# Passage

The Timmy Time creator discusses Aardman’s first preschool series now airing on Playhouse Disney.
timmy02 paper plane Jackie Cockle Talks Timmy TimeJackie Cockle (Bob the Builder: Project Build It) knew the instant she started developing Timmy Time that she needed to get the lovable youngster out of the adult environment of Shaun of the Sheep, so “he didn’t get into any trouble.” She didn’t require much research, relying on her own memories of preschool, and discussed her experiences with Timmy, which currently airs on Playhouse Disney.

Bill Desowitz: How would you characterize Timmy Time?

Jackie Cockle: Whereas Shaun is very much a silent comedy with slapstick, Timmy is very funny and very relatable and all about growing up. What it’s like going to nursery and leaving home for the first time and making new friends. I think it’s also really nice for kids to know that while they’re going to nursery, Timmy is doing exactly the same with all this animal friends. It’s also nice that parents can sit and watch Timmy because, of course, we’ve all been through that growing up thing.

timmy01 timmy Jackie Cockle Talks Timmy TimeBD: What’s the biggest challenge?

JC: I guess one of the biggest challenges in terms of the animation was making it very bouncy, as kids are at that age. The characters tend not to walk anywhere but bounce and jump and run, which means a lot of rigging in the animation. But I think it really pays off because it’s a lot of fun to see the energy of the characters, which is a really big part of Timmy. And when I was designing it, I wanted it to be very bright and very colorful and quite stylized in the way that kid’s drawings are when they paint suns and trees and flowers. There’s a nice naïve quality to that and I wanted to echo that in the whole design of the sets and the characters.

BD: What kind of rigging do you do for the puppets?

# What you need to do
Answer these questions using the interview about Timmy Time:
(a) On which channel does Timmy Time currently air?
(b) How does Jackie Cockle describe Shaun in contrast to Timmy?
(c) Instead of walking, what do the characters tend to do?

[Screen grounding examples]
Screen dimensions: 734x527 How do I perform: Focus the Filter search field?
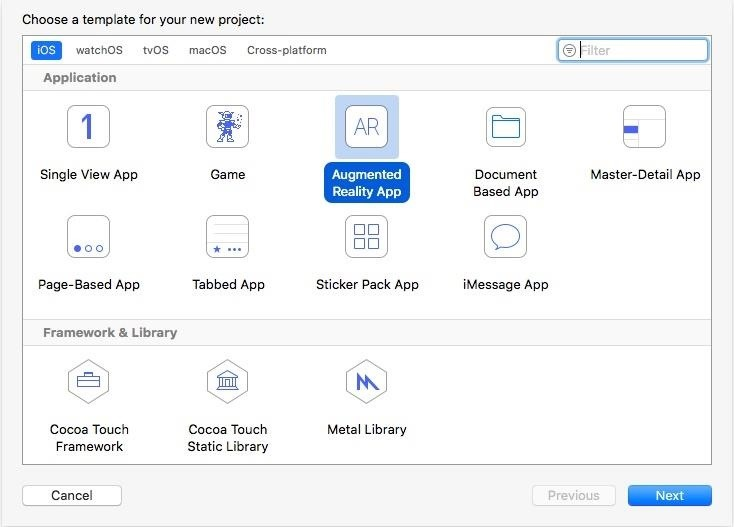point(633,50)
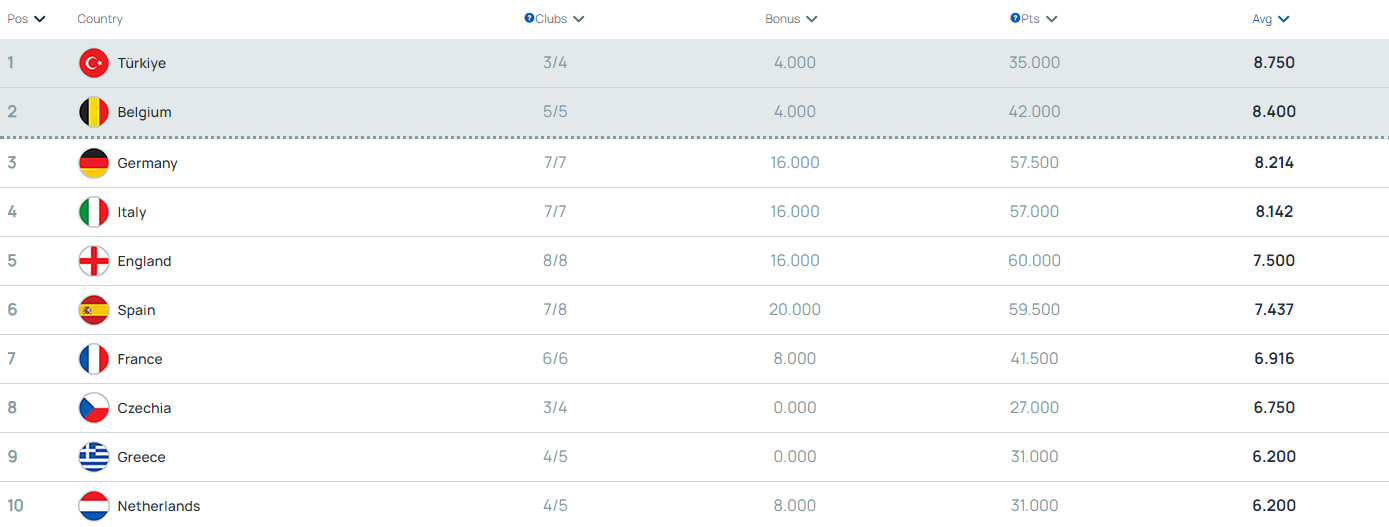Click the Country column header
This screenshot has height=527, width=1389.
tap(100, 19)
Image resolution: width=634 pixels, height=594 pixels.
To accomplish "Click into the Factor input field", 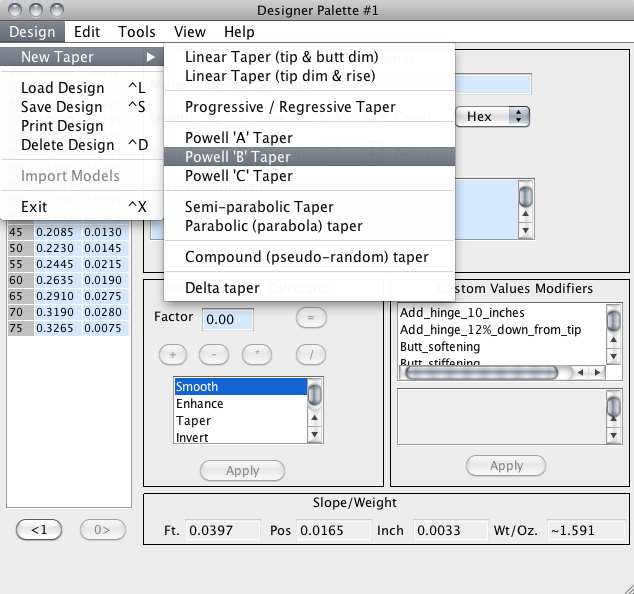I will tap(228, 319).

# Response to this exercise
(a) Playhouse Disney.
(b) As very much a silent comedy with slapstick.
(c) Bounce, jump and run.